Filed under: Comfort at Camp, Grandparent Hints and Tips, RV Campgrounds, State & National Parks, Tent Campgrounds, Uncategorized
RANDY’S RANTS – What is a RV?
Sometimes I feel like letting it all out and ranting about one (or more) of my pet peeves.
One of these is the perception that only motor homes are RVs. Maybe Robin Williams in the movie RV worked to cement this view?
We were at a New Years Eve celebration with a group of friends. Seating at the tables in the main ballroom of the hotel was assigned according to when we made our reservations. With 12 seats situated around a large round table, there were several strangers situated with our group.
The woman sitting to my left was at least my age, maybe a little bit older. It was hard for me to tell since the make-up on her face was at least a 1/4” thick and filled in any wrinkles like Bondo does on a wrecked car.
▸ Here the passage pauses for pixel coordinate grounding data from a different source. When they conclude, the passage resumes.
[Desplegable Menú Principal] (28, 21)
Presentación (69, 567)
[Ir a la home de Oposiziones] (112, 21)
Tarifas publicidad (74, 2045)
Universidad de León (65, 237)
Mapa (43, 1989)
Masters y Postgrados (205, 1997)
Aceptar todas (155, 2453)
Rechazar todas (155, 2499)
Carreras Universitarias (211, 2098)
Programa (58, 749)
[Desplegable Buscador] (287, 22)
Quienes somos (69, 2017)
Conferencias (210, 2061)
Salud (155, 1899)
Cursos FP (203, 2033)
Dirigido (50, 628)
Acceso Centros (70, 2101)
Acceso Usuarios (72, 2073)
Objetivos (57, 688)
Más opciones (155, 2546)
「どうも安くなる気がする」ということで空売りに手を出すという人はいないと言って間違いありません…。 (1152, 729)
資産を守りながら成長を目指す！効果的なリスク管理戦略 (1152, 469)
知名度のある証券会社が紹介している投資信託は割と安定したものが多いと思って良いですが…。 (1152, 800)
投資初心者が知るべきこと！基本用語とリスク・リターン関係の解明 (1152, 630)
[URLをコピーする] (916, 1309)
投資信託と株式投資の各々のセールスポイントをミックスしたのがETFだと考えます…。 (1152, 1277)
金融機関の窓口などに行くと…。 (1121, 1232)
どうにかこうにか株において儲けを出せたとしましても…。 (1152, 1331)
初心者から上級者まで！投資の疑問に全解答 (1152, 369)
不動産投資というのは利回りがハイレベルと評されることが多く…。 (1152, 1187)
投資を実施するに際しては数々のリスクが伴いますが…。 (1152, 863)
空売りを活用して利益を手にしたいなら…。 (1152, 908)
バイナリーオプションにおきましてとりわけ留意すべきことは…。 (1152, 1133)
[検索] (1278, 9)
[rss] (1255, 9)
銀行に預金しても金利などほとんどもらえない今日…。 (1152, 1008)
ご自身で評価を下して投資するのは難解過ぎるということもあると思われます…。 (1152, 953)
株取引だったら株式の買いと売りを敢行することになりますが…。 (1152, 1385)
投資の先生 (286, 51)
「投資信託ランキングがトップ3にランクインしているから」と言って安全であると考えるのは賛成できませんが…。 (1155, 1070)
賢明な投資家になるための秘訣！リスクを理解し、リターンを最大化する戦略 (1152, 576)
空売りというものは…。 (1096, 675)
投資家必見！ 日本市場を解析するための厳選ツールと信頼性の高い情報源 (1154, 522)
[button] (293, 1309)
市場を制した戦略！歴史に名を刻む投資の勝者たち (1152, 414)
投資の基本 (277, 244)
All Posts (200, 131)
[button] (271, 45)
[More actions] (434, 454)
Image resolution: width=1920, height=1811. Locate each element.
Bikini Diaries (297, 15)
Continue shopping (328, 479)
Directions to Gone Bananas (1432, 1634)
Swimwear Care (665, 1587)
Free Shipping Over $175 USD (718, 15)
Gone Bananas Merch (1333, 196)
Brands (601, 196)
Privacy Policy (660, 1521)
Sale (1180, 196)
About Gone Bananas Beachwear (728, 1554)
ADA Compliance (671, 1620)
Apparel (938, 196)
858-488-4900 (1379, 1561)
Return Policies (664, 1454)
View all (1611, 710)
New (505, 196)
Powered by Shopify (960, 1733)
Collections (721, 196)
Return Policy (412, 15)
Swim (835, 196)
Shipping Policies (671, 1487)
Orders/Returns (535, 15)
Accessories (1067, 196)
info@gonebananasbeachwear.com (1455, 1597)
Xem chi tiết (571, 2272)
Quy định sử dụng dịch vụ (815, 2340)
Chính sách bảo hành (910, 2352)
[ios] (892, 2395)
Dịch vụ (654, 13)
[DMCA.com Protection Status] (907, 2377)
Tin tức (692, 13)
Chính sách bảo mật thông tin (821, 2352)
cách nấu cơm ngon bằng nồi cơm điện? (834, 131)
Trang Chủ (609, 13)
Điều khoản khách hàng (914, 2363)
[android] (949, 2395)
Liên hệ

She was “dressed to kill” with long black gloves and enough jewelry to require an armed guard. Her companion wore a tuxedo. Shucks, I only had on my Sunday-Go-To-Meeting Suit!
Somehow or other in an effort to create a conversation I mentioned to her that Nancy and I had a RV and enjoyed traveling to new places. In fact, we really had not planned to be at the current celebration, but the cold weather had caused us to cancel our plans to head south over the Christmas school break.
I have encountered people with this perception before – that an RV is exclusively a drivable motor home, anything that you pull is not an RV. Normally, I just ignore the error or find a polite way to enlighten the individual by explaining that the term RV is for a Recreational Vehicle, which can be any number or type of vehicle that one does not need to drive.
After a brief hesitation to take another sip of her wine, she continued, “We own a real RV. It is a 40 foot long Monaco Windsor PKD, that is a class A RV that we drive. You must be aware that some parks won’t allow anything but a RV – no trailers.”
I could feel my temperature and pulse rising. Not only was she misinformed on what constituted a RV, but also came across as being one of those people that always seem to have something that is better than anyone else.
Nancy was listening and knew what I was getting ready to do. She squeezed my leg to get my attention and slowly mouthed to me, “Leave it alone – NO.”
I am sure the two Margaritas I had consumed earlier had an effect on my ability to restrain myself from any further comment. But, despite the command from my dear wife, I had to respond to this strange woman.
“Excuse me, but are you saying that only motor homes are RV’s?”
“Why, of course.” She responded. “In order to call something a RV you must drive it. If you pull it with a truck or something like that it is just a trailer or camper.”
“NO, you are totally mistaken!”, I countered. “The term RV is short for a Recreational Vehicle which can be most anything that has sleeping, cooking, and a power connection. My tow vehicle is registered as a motor home since it is a fully self-contained vehicle with beds, kitchen, water, electrical power, and a potty. The vehicle I pull is a 5th wheel trailer but it is also classified as a RV.”
She looked at me as if I was some creature from outer space or a lunatic that had just escaped from an asylum. She immediately turned away from me – conservation ended. A little later, she changed her seat so that she was several positions away.
No, it was not a pleasant encounter – but it was amusing in a special way. Fortunately, it was something that I rarely experience.
For the most part the beauty of camping is that it does not really make any difference what your vehicle is. Once in a campground, like when we go to the ocean, the million-dollar motor home is often parked next to a pop-up or tent camper on one side and a smaller aluminum skinned trailer on the other. In this environment, everyone is equal. There should be no one-upmanship behavior, all the people assembled are there to enjoy the facility, and amenities offered near-by and the outdoor camping experience. We share the same campfire, the same stories and enjoy exchanging tales of our adventures in the same manner as writers for this web site.
I see camping as a great equalizer. It has nothing to do with social status, how much money you make or what size your RV is. In fact, you do not even need to be in a RV – you can be in a tent pulled out of the back of the family SUV.
I love this community. I honestly do not know where else we can easily find the opportunities that remove the social barriers or physical neighborhoods that often separate people. Camper’s watch out for each other, speak to strange faces, assist anyone with a problem, and even share favorite recipes or meals with people they have never seen before.
The opportunity to meet new folks and create friendships is one of the reasons I enjoy camping so much. And, while we are on the camping subject, the term RV is most certainly not exclusively reserved for drivable camping vehicles.
Happy and Safe Camping Travels to All!